Former Air Force acquisition chief Will Roper had discussed his desire for a fully digital weapon in 2020, and Lockheed Martin said on June 7 that SiAW is “the service’s first fully digital weapons acquisition and development program. ”
“SiAW is an air-to-ground weapon that will provide strike capability against a variety of targets, and maintain superiority and freedom to maneuver in the air domain,” the company said. “The first phase of the SiAW program will focus on digital engineering, subsystem integration and system design, and will also emphasize agility and innovation.
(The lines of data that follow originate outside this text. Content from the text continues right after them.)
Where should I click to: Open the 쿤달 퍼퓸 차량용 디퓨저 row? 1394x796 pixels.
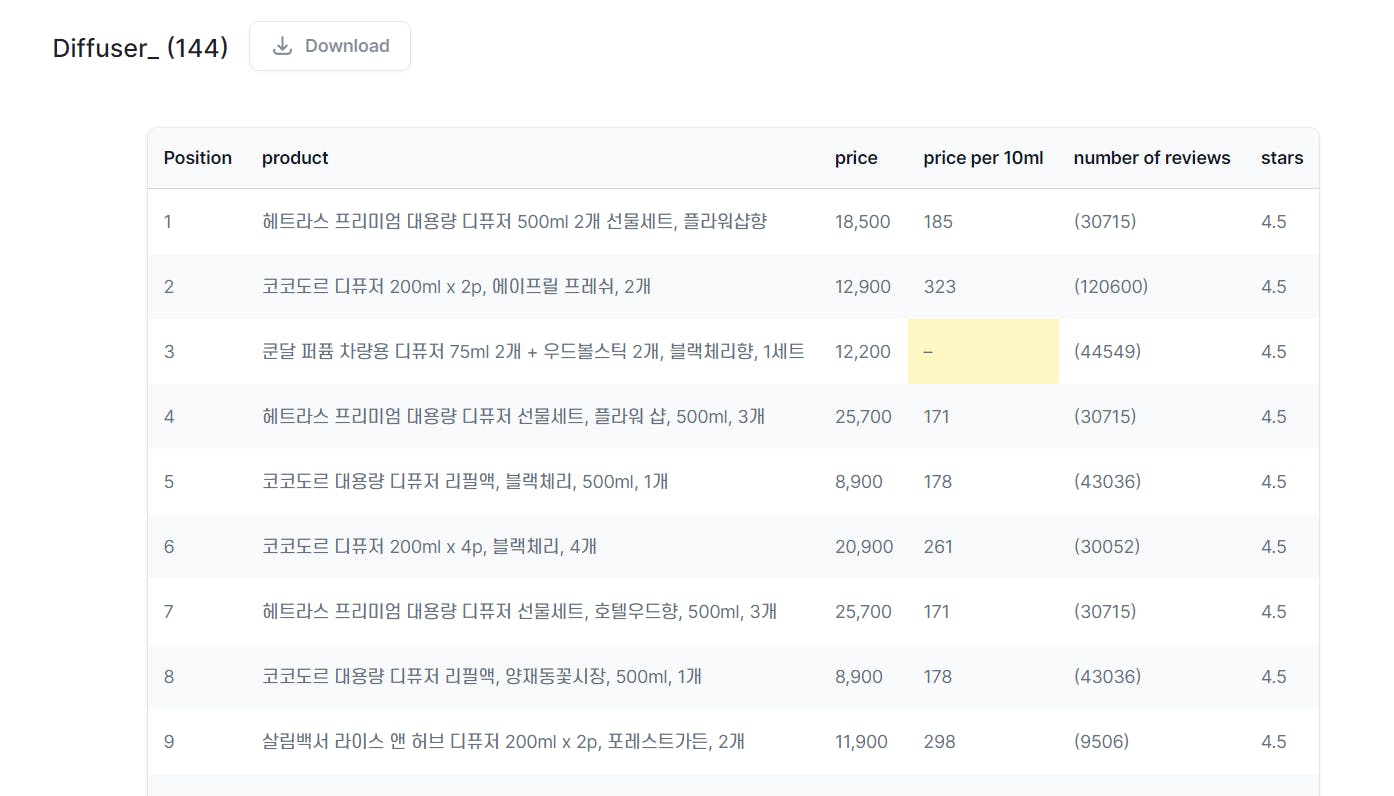click(533, 352)
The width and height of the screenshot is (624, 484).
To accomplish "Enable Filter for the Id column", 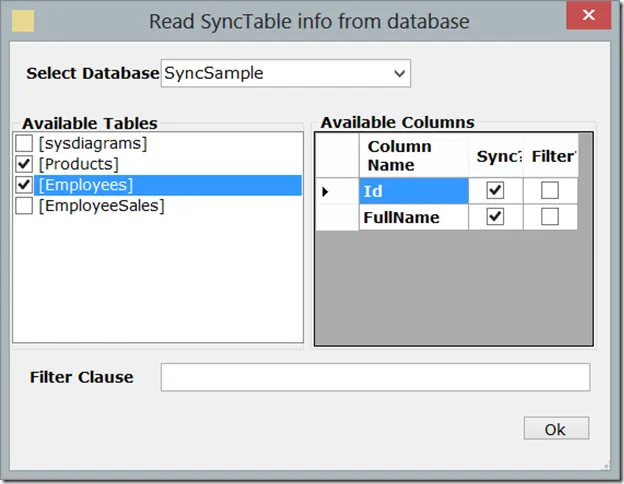I will pyautogui.click(x=549, y=190).
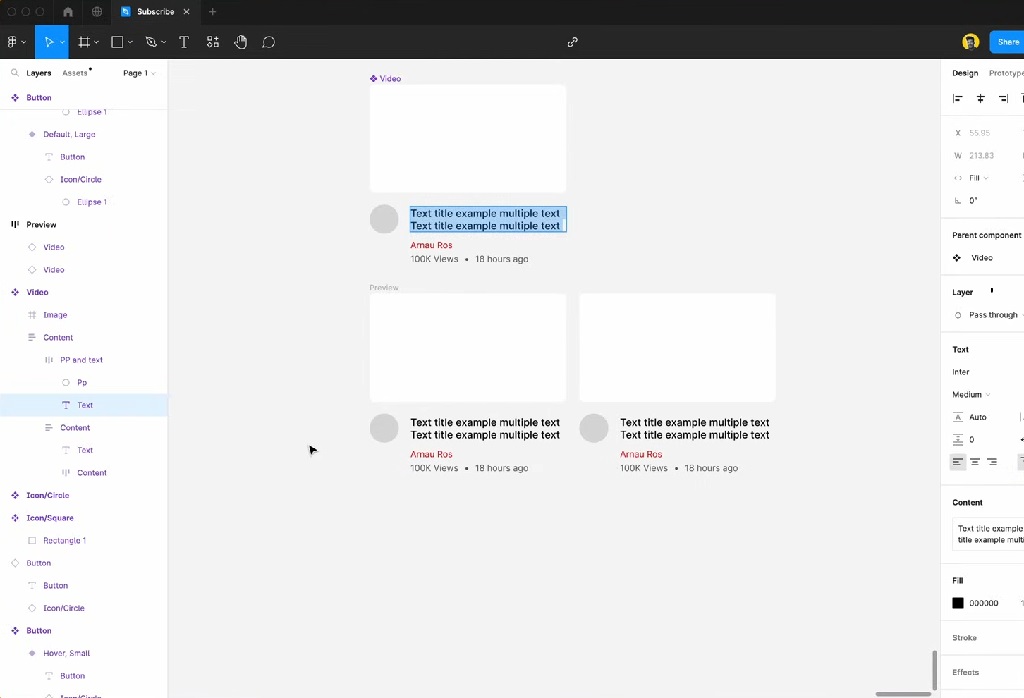
Task: Open the Medium font weight dropdown
Action: [968, 394]
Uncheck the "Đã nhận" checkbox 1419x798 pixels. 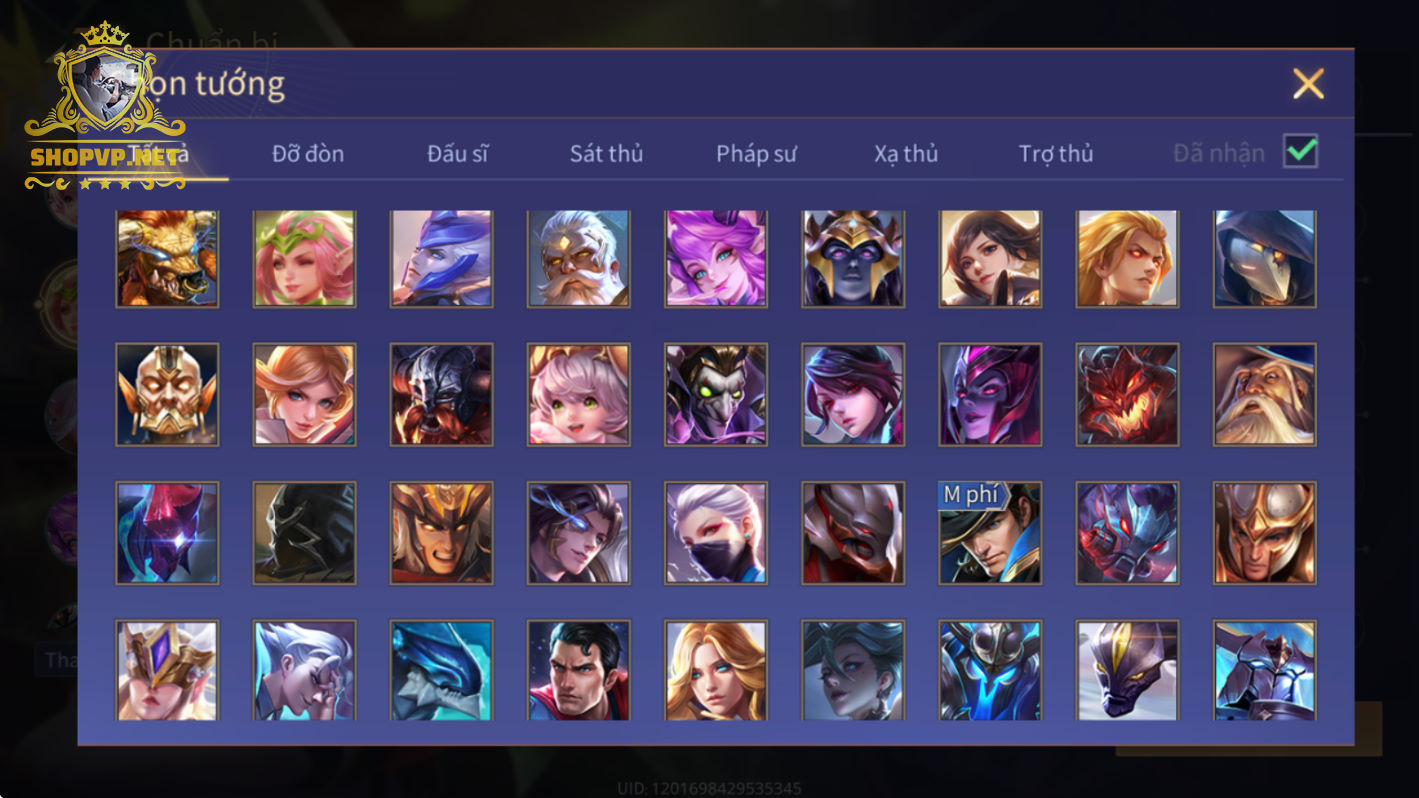[1300, 151]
The digital SiAW program will produce a survivable, lethal and high-speed weapon for current and fifth generation aircraft including the F-35 to attack ground targets.”
The SiAW design by Lockheed Martin’s Missiles and Fire Control division is to leverage “advanced digital engineering pioneered within Skunk Works.”
Last August, Lockheed Martin completed a 215,000 square foot plant in Palmdale, Calif., that will use construction robots for Skunk Works projects, 85 percent of which are classified, the company said (Defense Daily, Aug. 13, 2021).
Near term plans call for Lockheed Martin to start building SiAW and integrating it internally and externally on the F-35A under a five-year rapid prototyping effort.
Jason Reynolds, the vice president of advanced programs at Lockheed Martin Missiles and Fire Control, said in a company statement that “integrating SiAW on the F-35 will add more multi-role mission capabilities and bring new cohesive technologies to the sophisticated F-35 suite.”